Perra trabaja con telas, fotografías antiguas, vidrio pintado y collage. Cose, recorta, superpone. Sus figuras evocan muñecas antiguas, criaturas míticas y presencias silenciosas que cargan historia. En cada obra hay una tensión delicada entre lo lúdico y lo melancólico, una inteligencia material que observa sin explicar.

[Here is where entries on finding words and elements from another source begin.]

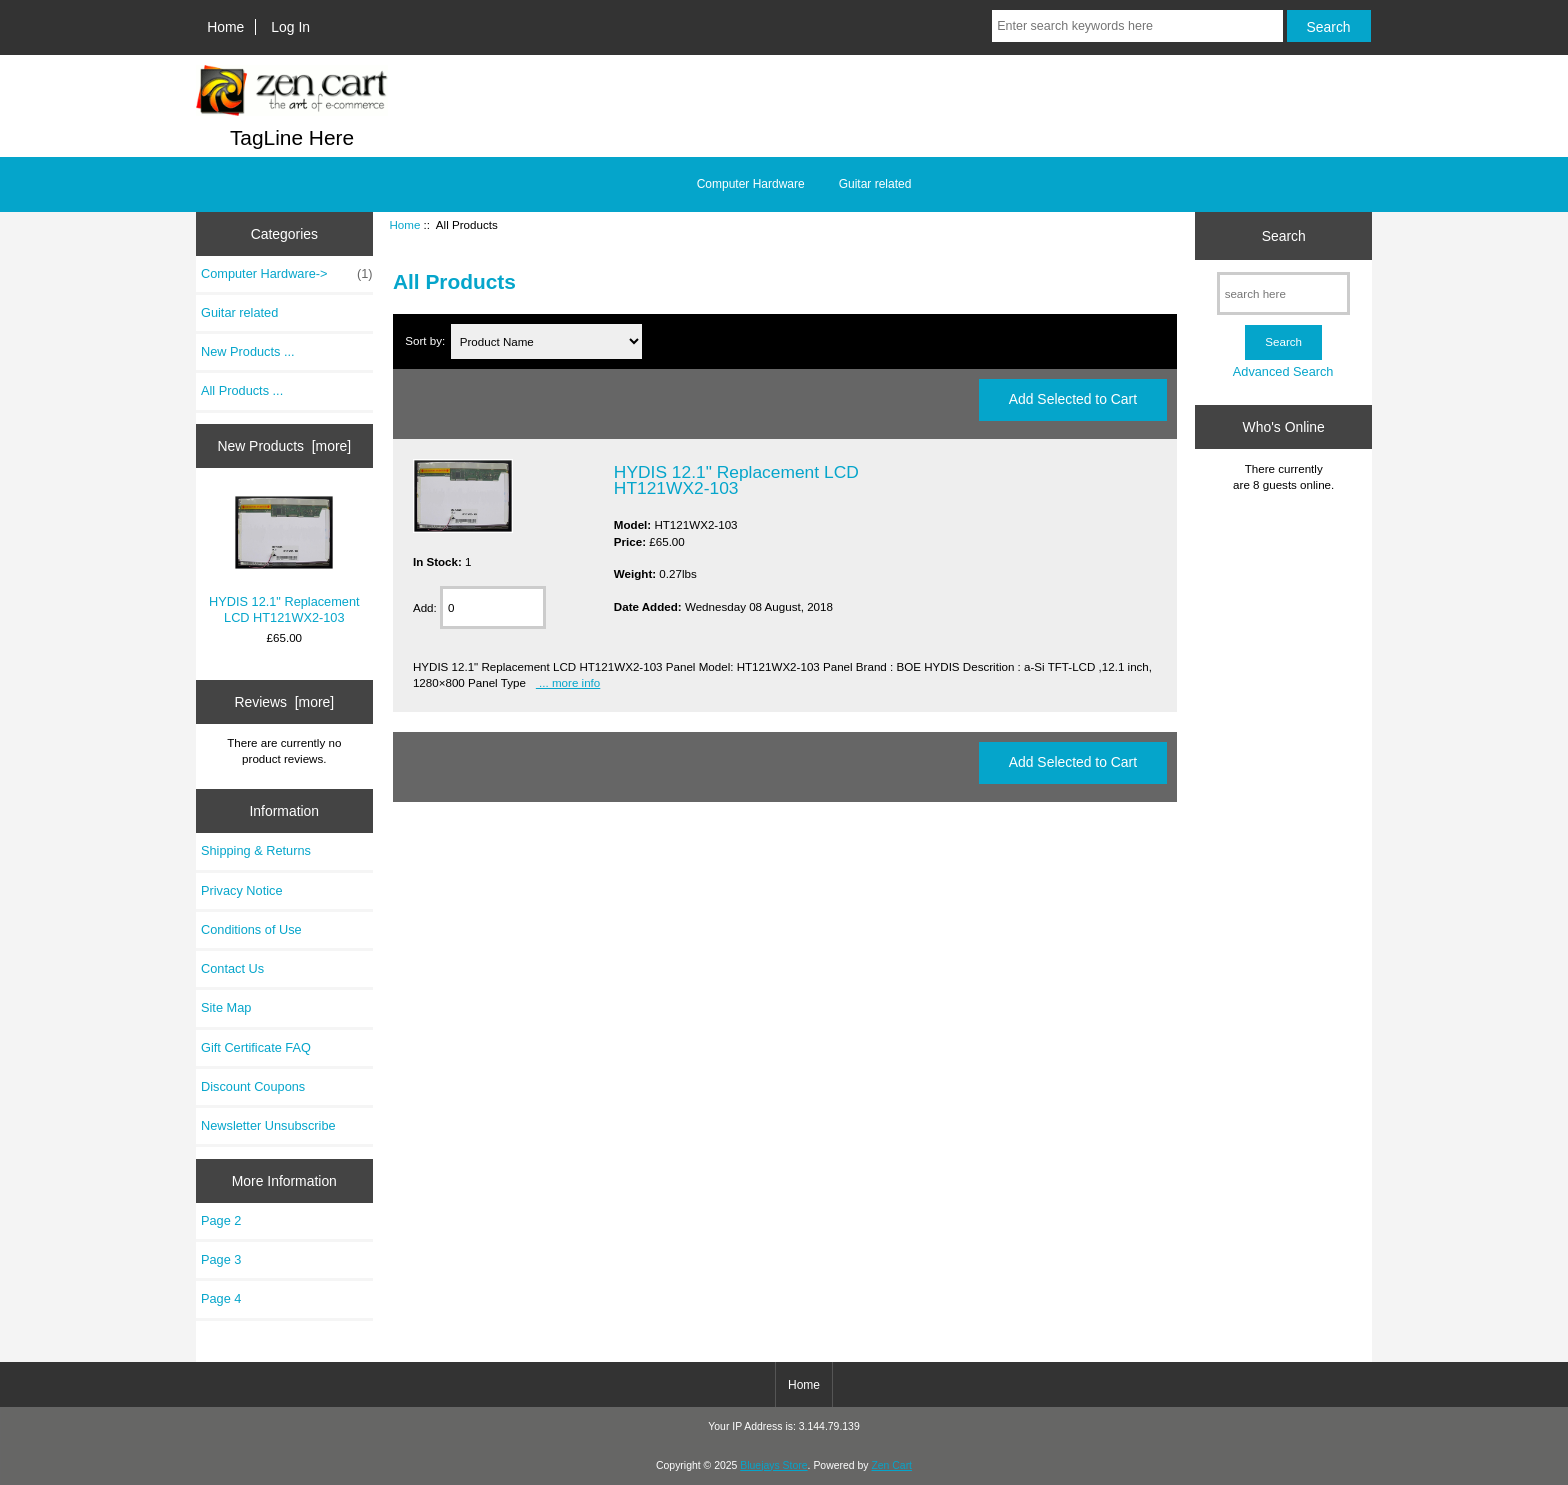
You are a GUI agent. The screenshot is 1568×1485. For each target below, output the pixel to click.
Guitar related (875, 184)
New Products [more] (284, 446)
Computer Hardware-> (287, 274)
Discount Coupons (253, 1086)
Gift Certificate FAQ (256, 1047)
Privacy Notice (241, 890)
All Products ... (242, 390)
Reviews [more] (284, 702)
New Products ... (248, 351)
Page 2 (221, 1220)
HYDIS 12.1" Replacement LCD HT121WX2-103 (284, 560)
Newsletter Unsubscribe (268, 1125)
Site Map (226, 1007)
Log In (290, 27)
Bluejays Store (773, 1465)
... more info (568, 682)
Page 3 (221, 1259)
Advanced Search (1283, 371)
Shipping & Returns (256, 850)
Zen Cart (891, 1465)
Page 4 (221, 1298)
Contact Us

La dimensión humana atraviesa su práctica. Durante años ha desarrollado talleres y proyectos con personas en situación de discapacidad intelectual en Francia y Bélgica, integrando la creación artística como espacio de vínculo, transmisión y escucha. Esa experiencia permea su obra, donde la fragilidad se afirma como potencia y la atención se vuelve método. Desde 1996, su trabajo circula en galerías y espacios culturales de Francia y del extranjero. Londres, Lisboa, París, Ginebra, Marsella y diversas ciudades europeas han sido parte de un recorrido sostenido que privilegia la constancia sobre el ruido. Las exposiciones, residencias y proyectos públicos dialogan con una ética del hacer que confía en el tiempo y en la repetición como forma de conocimiento.


“Solo con los ojos del alma se puede ver bien”, escribió Antoine de Saint-Exupéry. En la obra de Perra, esa idea se materializa. Sus manos miran. La materia responde. El gesto se convierte en relato. Cada pieza propone una pausa y una forma de atención que resiste la velocidad contemporánea, recordando que la sensibilidad también construye pensamiento.